Blocked views are the best for large data sets. I'm going to skip a
lot of technical details here, but a blocked view is an intelligent
collection of other views. A single view in metakit can be around
200,000 - 300,000 rows without performance hits, above this you should
use a blocked view. You can create a blocked view as follows:
view = storage.getas("test[_B[a:s,b:s,c:s]]").blocked()
Notice the _B which is the view that holds the subviews. This view
doesn't slow down with later appends and is very robust.
Finally, when appending in python it is faster to append using tuples
vw.append(('1','2','3')))
than using
vw.append(a='1',b='2',c='3')
This is slightly dangerous and the inserts must follow the order they
were defined in the getas statement
I've modified your test as follows, let me know how it goes:
### MetaKit version
import metakit
import time
bwl = list(open('bwl.txt').readlines())
def mktest():
print 'start...'
if os.path.exists('test.mk'): os.remove('test.mk')

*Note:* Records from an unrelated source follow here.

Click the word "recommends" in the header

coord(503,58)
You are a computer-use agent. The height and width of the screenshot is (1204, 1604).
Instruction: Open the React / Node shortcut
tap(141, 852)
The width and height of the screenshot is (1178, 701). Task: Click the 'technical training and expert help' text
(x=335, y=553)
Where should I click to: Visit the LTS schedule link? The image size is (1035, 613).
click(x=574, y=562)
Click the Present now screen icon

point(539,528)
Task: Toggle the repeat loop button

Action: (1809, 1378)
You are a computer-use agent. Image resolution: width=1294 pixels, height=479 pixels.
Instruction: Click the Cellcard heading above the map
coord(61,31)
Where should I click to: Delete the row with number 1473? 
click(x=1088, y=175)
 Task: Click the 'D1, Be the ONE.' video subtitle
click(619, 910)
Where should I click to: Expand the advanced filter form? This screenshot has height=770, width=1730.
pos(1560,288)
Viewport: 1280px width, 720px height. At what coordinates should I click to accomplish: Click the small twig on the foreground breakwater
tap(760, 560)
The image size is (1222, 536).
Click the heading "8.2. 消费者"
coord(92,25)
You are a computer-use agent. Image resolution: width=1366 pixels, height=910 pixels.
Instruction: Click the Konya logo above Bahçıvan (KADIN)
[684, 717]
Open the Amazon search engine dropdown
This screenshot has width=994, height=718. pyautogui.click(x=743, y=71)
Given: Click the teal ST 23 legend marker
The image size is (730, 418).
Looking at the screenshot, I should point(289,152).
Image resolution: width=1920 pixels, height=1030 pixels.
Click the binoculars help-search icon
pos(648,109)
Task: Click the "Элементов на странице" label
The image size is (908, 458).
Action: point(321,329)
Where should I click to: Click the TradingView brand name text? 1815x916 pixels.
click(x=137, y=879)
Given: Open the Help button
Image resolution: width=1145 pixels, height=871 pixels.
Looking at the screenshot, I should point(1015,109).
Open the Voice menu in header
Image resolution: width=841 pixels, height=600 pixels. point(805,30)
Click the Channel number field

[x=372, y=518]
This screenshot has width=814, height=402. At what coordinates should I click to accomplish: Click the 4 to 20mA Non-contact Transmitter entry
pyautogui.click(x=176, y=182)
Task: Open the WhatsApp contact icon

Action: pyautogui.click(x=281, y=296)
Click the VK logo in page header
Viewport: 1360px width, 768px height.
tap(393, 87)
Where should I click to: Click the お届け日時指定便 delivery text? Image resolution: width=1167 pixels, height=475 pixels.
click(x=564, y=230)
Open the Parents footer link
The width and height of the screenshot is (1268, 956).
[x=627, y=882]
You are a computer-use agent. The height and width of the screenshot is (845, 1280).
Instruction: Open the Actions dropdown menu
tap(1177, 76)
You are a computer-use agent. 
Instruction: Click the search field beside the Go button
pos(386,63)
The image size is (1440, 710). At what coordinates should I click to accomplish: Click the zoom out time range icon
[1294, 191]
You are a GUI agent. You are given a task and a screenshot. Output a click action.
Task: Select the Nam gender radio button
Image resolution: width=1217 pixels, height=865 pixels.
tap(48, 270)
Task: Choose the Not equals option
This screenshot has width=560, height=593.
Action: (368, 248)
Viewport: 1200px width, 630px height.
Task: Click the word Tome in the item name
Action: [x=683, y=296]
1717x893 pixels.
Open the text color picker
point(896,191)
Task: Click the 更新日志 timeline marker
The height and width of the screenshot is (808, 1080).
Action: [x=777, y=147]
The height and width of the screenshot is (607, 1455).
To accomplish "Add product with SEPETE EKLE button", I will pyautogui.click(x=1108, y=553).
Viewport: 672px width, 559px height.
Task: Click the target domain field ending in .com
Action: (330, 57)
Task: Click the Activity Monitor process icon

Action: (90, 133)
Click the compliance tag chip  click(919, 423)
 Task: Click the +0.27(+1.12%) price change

db=metakit.storage('test.mk',1)
vw = db.getas('words[_B[word1:S,word2:S,word3:S,idx:L]]').blocked()
tstart=tlast=time.time()
for w, index in zip(bwl, xrange(0,len(bwl)-1)):
if index % 100000 == 0:
dt, tlast=time.time()-tlast, time.time()
print "%d, time: %.2f, delta: %.2f" % (index, time.time() - tstart, dt)
db.commit()
vw.append((w,w,w,index))
print "Values written, now syncing, time: %.2f" % (time.time() - tstart)
db.commit()
print "After syncing: %.2f" % (time.time() - tstart)
print 'end.'
mktest()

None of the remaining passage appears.